I haven't fully decided on whether I like this professor or not, but I'm leaning toward the "not" side of things. He seems very arrogant to me. He spews forth with plenty of verbage but inspires little understanding. If somebody asks a question and a knowledgeable student throws out a comment, he demeans them with snide remarks and asks them if they want to take over teaching the class. He will say things like, "no question is a stupid question" and then he asks if anybody has any questions. Somebody will ask one and he says, "if you want to discuss that, meet with me after class." As if a working class girl like me has the leisure time to discuss chemistry after class! It's off to work I go so I can pay him to embarrass his students. Believe me, I won't be asking any questions in that class.

Tuesday, May 04, 2004

Student update

Well, I'm once again a student. And once again, I'm wondering what in the world makes me think I can do this! I must say, I'm thankful I took Chemistry at Western even if it only transferred as an elective. My Chemistry professor at WKU eplained things. My Chemistry professor at UTC just says things and assumes you know what he's talking about. He jumps from atoms to molecules to elements to homogeneous compounds to heterogeneous compounds with very little pause. Fortunately, I know what he's talking about because I had to thoroughly memorize every detail of those definitions for those horrendous chemistry exams at WKU. But if I hadn't had that other class, I think I'd be totally lost. In addition, since this is a summer semester of 4.5 weeks; he is doing a chapter or more a day and our first exam is Friday. Hello!! This is Tuesday!

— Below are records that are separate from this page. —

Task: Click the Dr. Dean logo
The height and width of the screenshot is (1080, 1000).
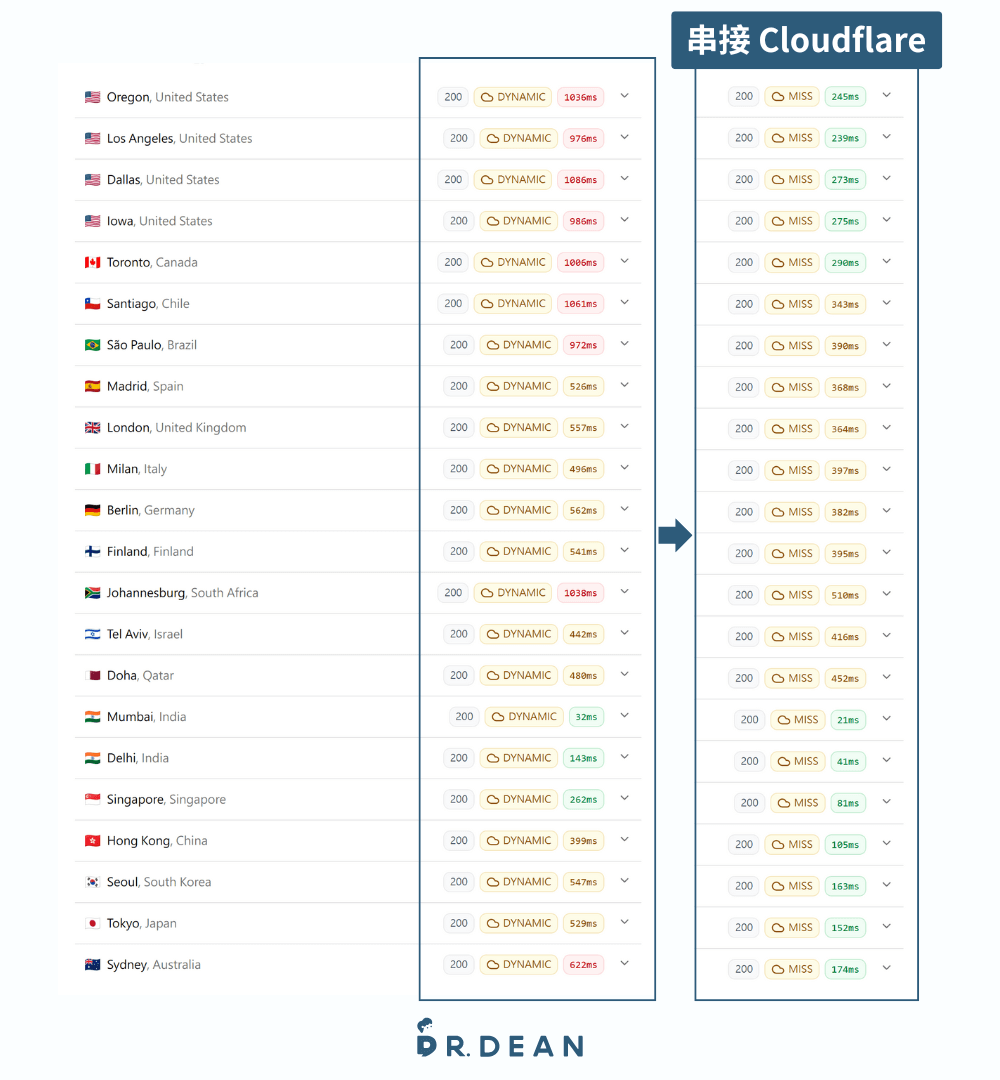Action: pyautogui.click(x=499, y=1039)
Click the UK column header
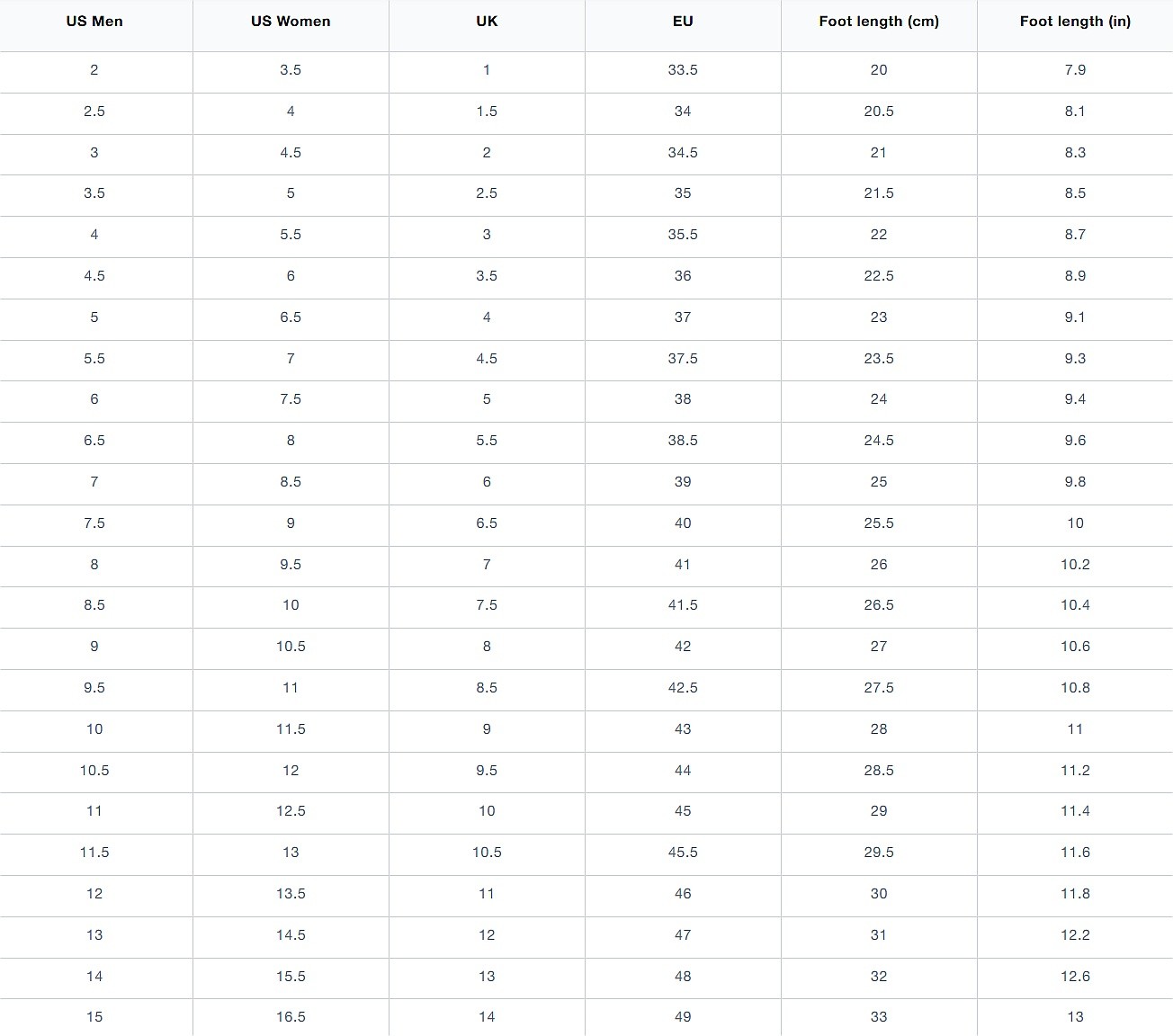Image resolution: width=1173 pixels, height=1036 pixels. click(x=487, y=22)
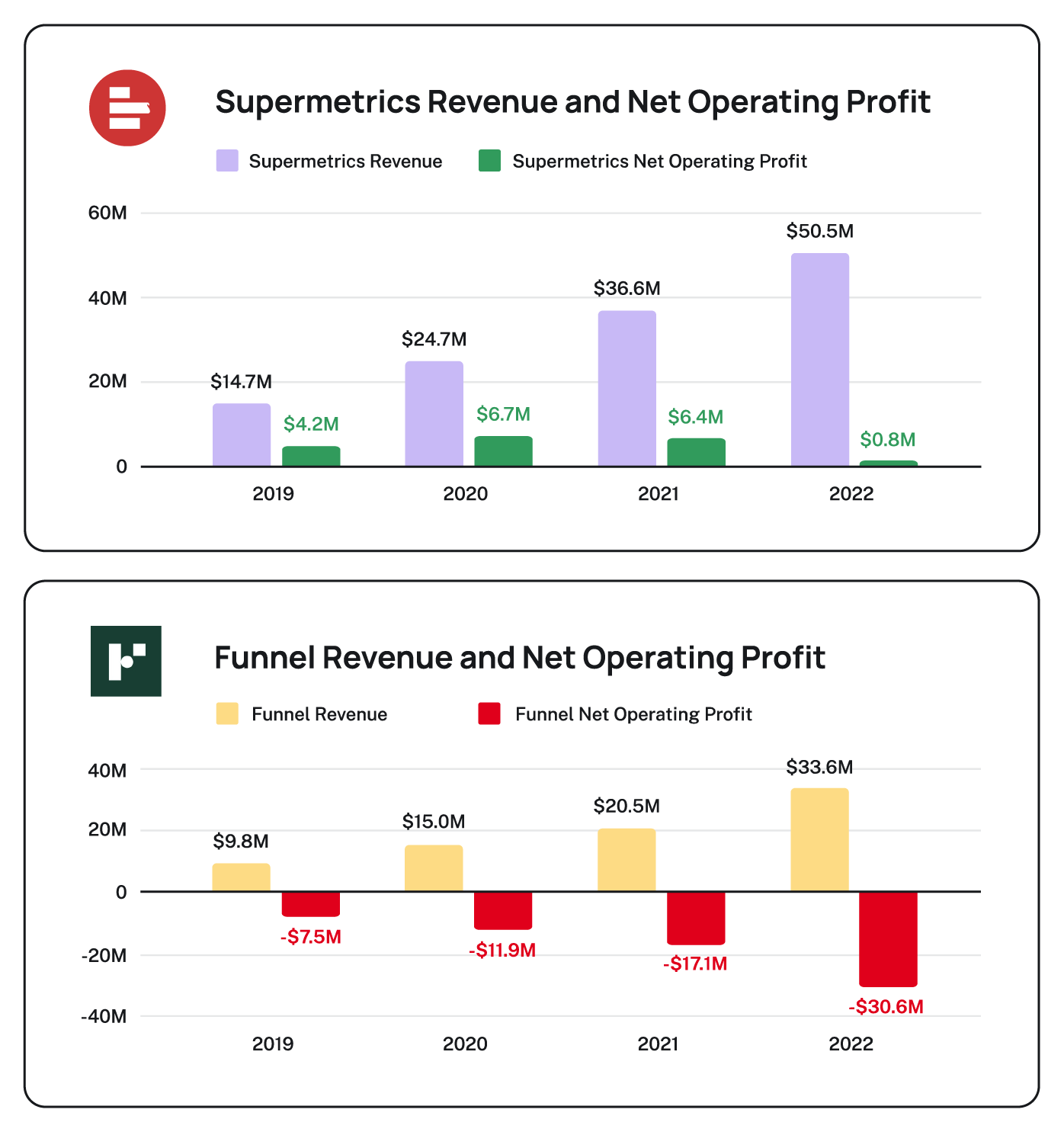Click the 2021 Supermetrics purple revenue bar
Screen dimensions: 1064x1132
(627, 388)
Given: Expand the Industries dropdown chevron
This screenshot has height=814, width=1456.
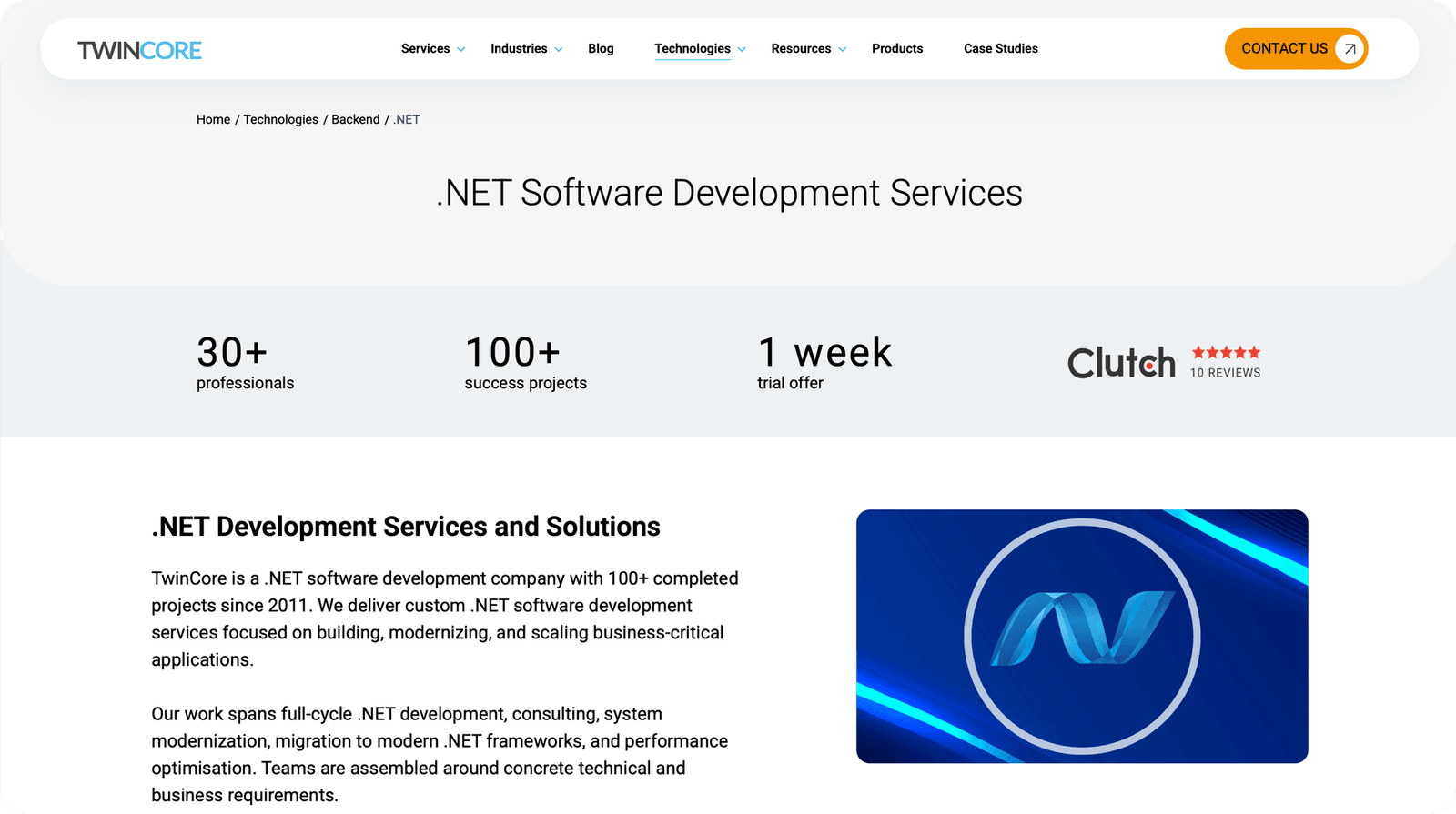Looking at the screenshot, I should pyautogui.click(x=559, y=49).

The real horror was my chemistry lab. After reviewing the syllabus, the professor throws this Math Review at us. I read the first thing and totally panicked. I couldn't remember the rules for significant figures. Which zeroes count???? Which don't???? HELP! The scientific notation didn't bother me. But the real stumper came with this problem--go ahead and try it.

QW = xSU

let Q = 0.887 atm, W = 0.023 L, S = 0.08206 L x atm/(mol x K), and U = 298K

I was so lost, I didn't even bother. What is a mol pray tell? And I think K stand for the Kelvin temperature scale. So where does that leave me? Exactly nowhere!

Of course, there were plenty of easy ones like "A lightning flash is seen and then 3.5 s later the thunderclap is heard. How far away in miles did the lighning strike? (the speed of sound is 1087 ft/sec)

And there is my update for the day. I'm off to bury my nose in my text book.